* Request A
According to the song review below, what word did the only review of "Lullaby" the author could find use to describe the song?

* Selected text
________________

Tag Archives: music

Review of two Rhiannon Giddens songs

I listened to the “Folk Songs” album from Kronos Quartet, partly because of the two Rhiannon Giddens songs. I was interested to know the backstory on her songs, but I got annoyed by reading reviews of these songs that seemed to miss critical pieces. The only review I could find of “Lullaby” called it “sprightly”, apparently entirely missing the point. The review I read of “Factory Girl” didn’t go into the changes Giddens made to the traditional song.

Giddens is a North Carolinian of European, African, and American Indian descent, and her music often reminds me that the white folk music traditions I’m familiar with tell only part of the region’s story.

Lullaby
A cuckoo is a “brood parasite” that lays its eggs in another bird’s nest. The other birds go through the trouble of feeding and protecting the young cuckoo, not realizing it’s not their own. It’s the origin of the word “cuckold” – a man who doesn’t realize he may be raising another man’s child in his nest. It appears in folk music in various contexts, most often people lamenting their false lovers.

But to hear a black woman address her young charge as “little cuckoo” is even more grimly appropriate. The child is described as blond and blue-eyed, a child the speaker cares for although “you are not my own, but I’ll nurse you til you’ve grown.”

The repetition of “go to sleepy, little baby” echoes All the Pretty Little Horses, a traditional song thought to be from the viewpoint of a black mother lulling a white child.

But what of her own child? A cuckoo doesn’t just lay its egg in another nest it pushes one egg out first. “If you see my darling girl / Treat her nice now, little baby” the speaker asks. Her voice disappears into grief before resuming the lullaby. We don’t know how many enslaved women had their children taken from them or forced into neglect so they could nurse white children. We can guess at the fears that are the flip side of the mother’s plea to “treat her nice.”

Yes, it’s sprightly. But it’s the hidden pain that makes this a gem of a song.

________________

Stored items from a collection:
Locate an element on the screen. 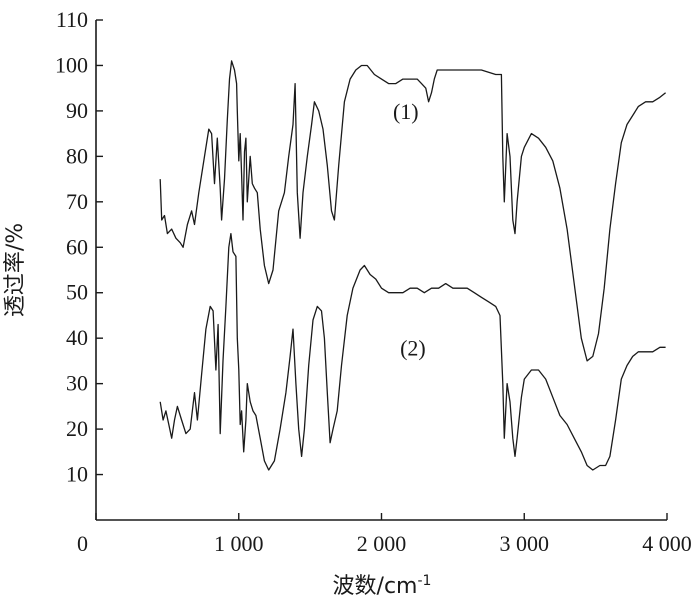 This screenshot has height=601, width=700. y-tick-label: 60 is located at coordinates (77, 246).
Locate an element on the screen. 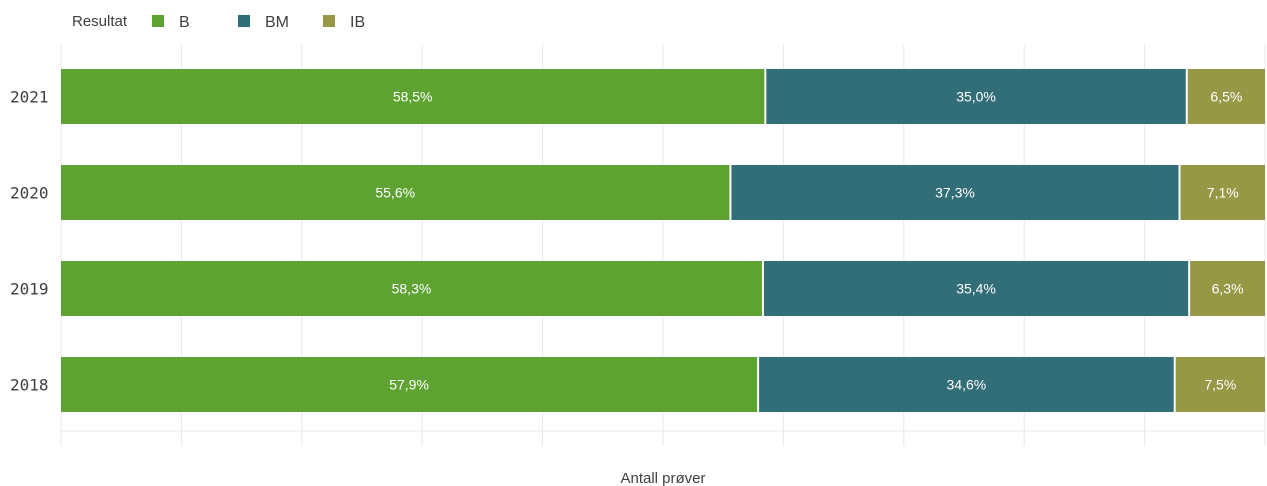 This screenshot has height=486, width=1267. bar-label: 6,5% is located at coordinates (1226, 97).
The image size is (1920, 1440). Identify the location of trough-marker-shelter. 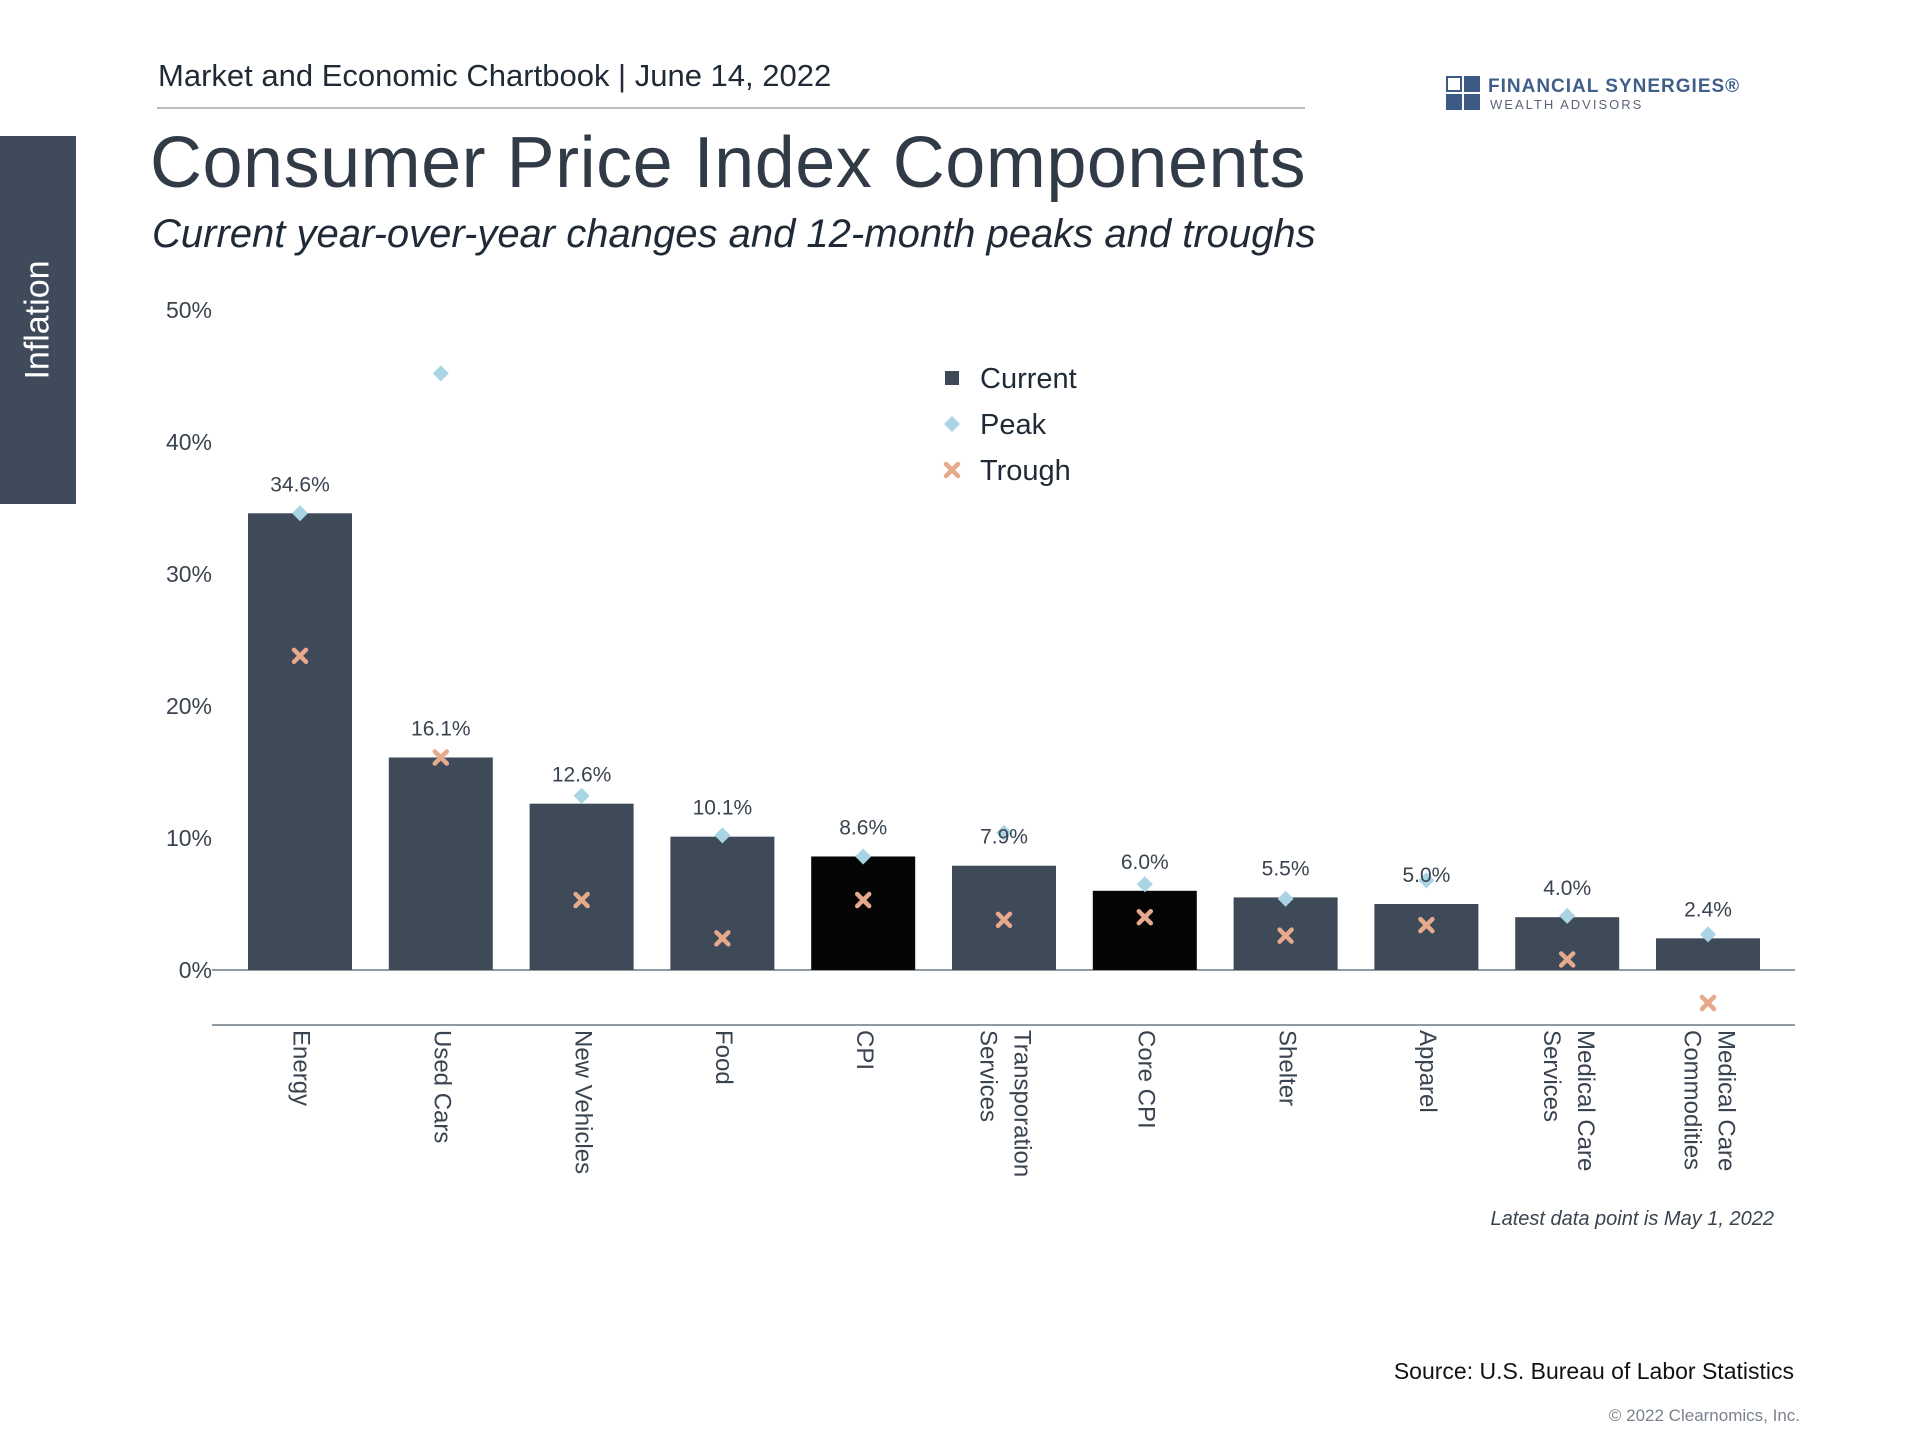
(1286, 936).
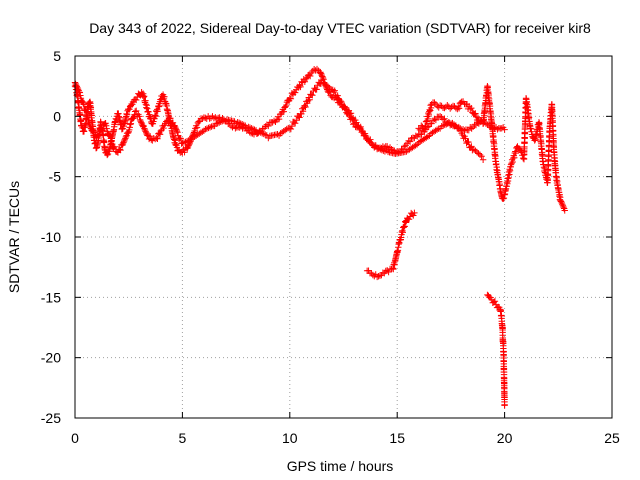 The image size is (640, 480). Describe the element at coordinates (612, 438) in the screenshot. I see `x-tick-label: 25` at that location.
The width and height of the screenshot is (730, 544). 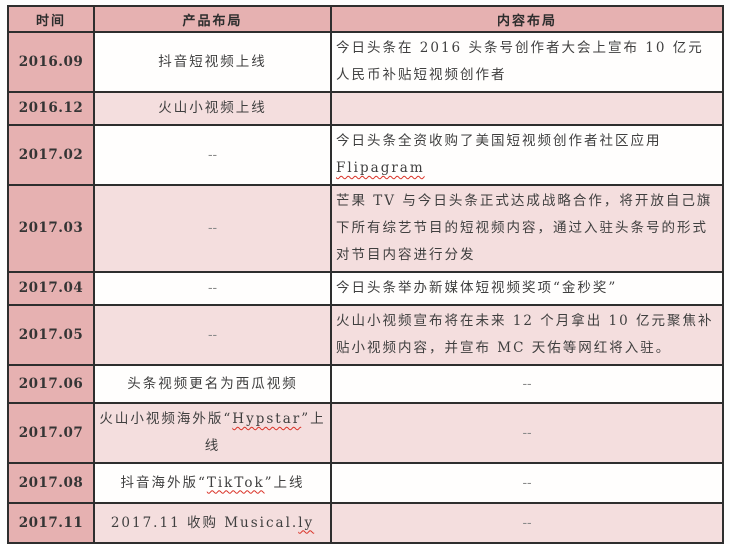 I want to click on text-segment: 2017.11 收购 Musical., so click(x=204, y=522).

________________

* Request B
Transcribe the stretch of the records from the line that contains "The image size is (1920, 1440)." through the line that contains "The image size is (640, 480).", and leave the pictures out.

* Answer box A
Sprightly.

* Answer box B
The image size is (1920, 1440). Identify the location of trough-marker-shelter. 
(1286, 936).
 The image size is (640, 480). Describe the element at coordinates (612, 438) in the screenshot. I see `x-tick-label: 25` at that location.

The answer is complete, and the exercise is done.